Missverständnis

Alle auf der Back–to-Uni-Party schienen sich zu kennen. Sie prosteten sich zu und schlugen sich mit Füßen, Ellenbogen oder Fäusten ab. Leni kannte ihre Kommilitonen nur vom Screen.
Das Wohnheim füllte sich wieder, aber viele hatten es sich in ihren Kinderzimmern in der Vorstadt und auf dem Dorf gemütlich gemacht. War ja egal, wo man die Vorlesung hörte.
Erst mal ein Bier. An der Bar stieß sie auf eine Wand von Flanellhemden. Keine Chance durchzukommen. Vielleicht sollte sie mit ihrem nassen Regenschirm Platz schaffen.

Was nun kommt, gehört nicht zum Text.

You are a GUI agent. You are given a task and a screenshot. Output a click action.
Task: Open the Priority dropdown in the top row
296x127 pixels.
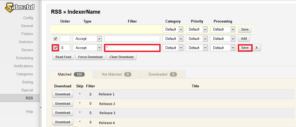pos(198,29)
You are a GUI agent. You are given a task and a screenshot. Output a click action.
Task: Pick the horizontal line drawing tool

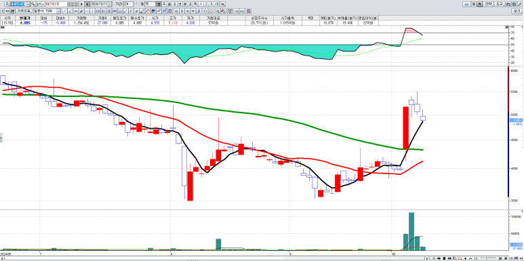[x=87, y=11]
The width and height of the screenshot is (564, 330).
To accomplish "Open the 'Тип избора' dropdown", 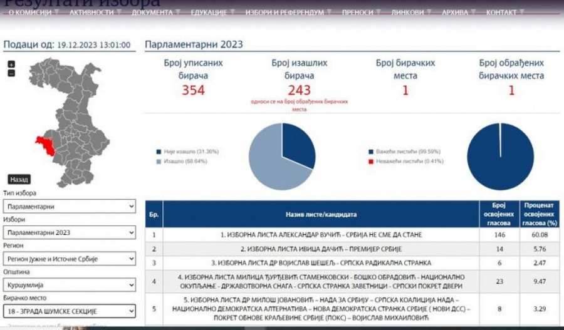I will (x=69, y=206).
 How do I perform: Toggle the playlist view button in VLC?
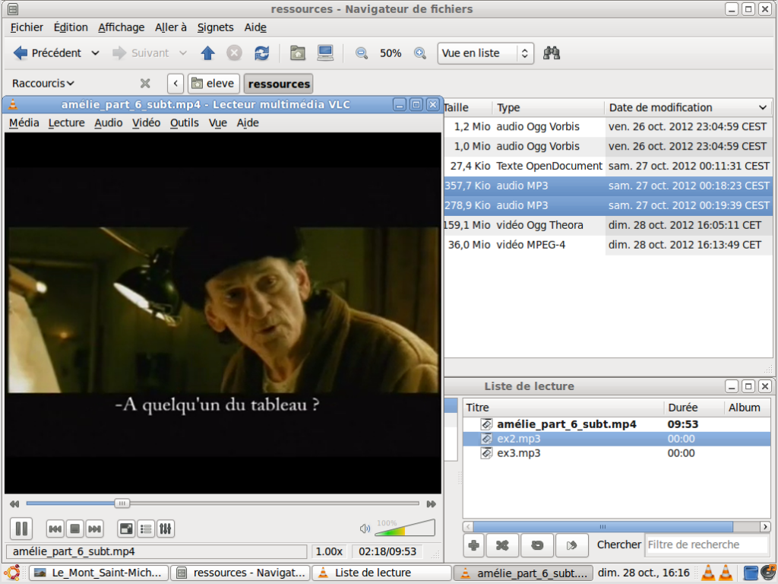pos(144,528)
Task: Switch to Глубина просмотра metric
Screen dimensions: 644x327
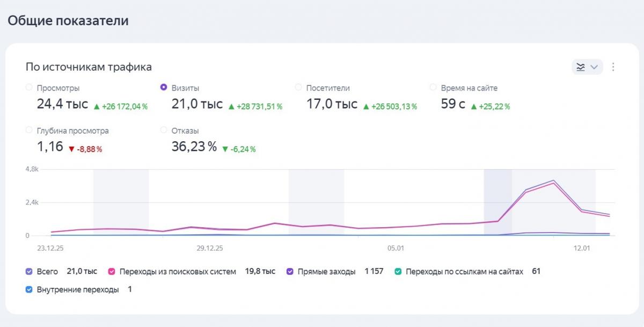Action: coord(29,130)
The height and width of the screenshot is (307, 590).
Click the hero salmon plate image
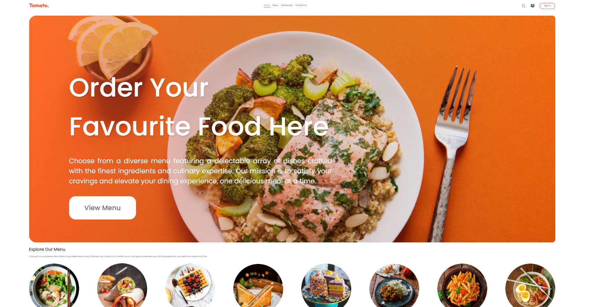click(x=292, y=129)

Endlich drehte sich einer der Riesen mit zwei Bier in der Hand um, doch bevor Leni sich vorbeidrängen konnte, war die Lücke zum Barkeeper schon wieder dicht.
„Upps“, sagte der Typ. „Was willst Du mit dem Schirm?“
„Zur Bar durchkämpfen!“
Er sah sich um. „Vergiss es! Aber Du kannst mein zweites Bier haben. Mein Kumpel ist weg, wäre schade, wenn es warm wird.“ Leni sah hoch. Südländischer Typ, bayrischer Zungenschlag, braune Augen, Zahnreinigung-de-luxe gepflegte, weiße Zähne und dunkle, wuschelige Haare.
Wow!
Sie holte Luft. „Gern“, sagte sie.
„Da!“ Der süße Typ gab ihr die Flasche.
Leni prostete ihm zu. Er öffnete den Mund, doch in dem Moment drehte der Discjockey die Anlage auf Anschlag.
Leni verstand ‚Mentor‘. Er deutete in die Ecke, in der die Chillout-Ecke lag.
Augenscheinlich war er einer der Veranstalter. Nett, dass er sich um sie kümmerte.
Sie ließen sich in Polster fallen. Hier verstand man was. „Wie heißt Du?“, fragte Wuschelkopf.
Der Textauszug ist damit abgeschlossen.